01 - Cook bowtie pasta in salted boiling water until al dente according to package directions. Drain thoroughly, reserving 1/2 cup of the starchy pasta water for sauce adjustment.
02 - Pat chicken pieces dry with paper towels, then season evenly with salt, black pepper, and Italian seasoning. Massage seasoning into meat for optimal adhesion.
03 - Heat olive oil in a large skillet over medium-high heat until shimmering. Add seasoned chicken in a single layer and cook undisturbed for 3-4 minutes until golden. Flip and continue cooking until chicken is cooked through, about 6-7 minutes total. Transfer to a plate and cover loosely.
04 - Reduce heat to medium and melt butter in the same skillet. Add minced garlic and sauté for 1 minute until fragrant, being careful not to brown. Pour in chicken broth and heavy cream, stirring to combine and bring to a gentle simmer.

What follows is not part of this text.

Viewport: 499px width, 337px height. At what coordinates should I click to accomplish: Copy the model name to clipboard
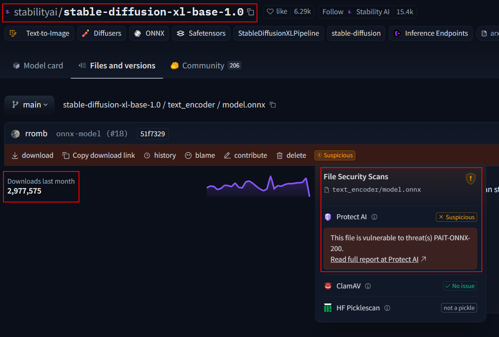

05 - Gradually add shredded mozzarella and grated Parmesan, whisking continuously until completely melted and sauce is smooth and slightly thickened, about 3-4 minutes. Season with additional salt, pepper, and red pepper flakes if desired.
06 - Return cooked chicken to the skillet along with drained pasta. Toss everything together until evenly coated, adding reserved pasta water a tablespoon at a time if sauce needs thinning. Remove from heat, garnish with fresh parsley, and serve immediately.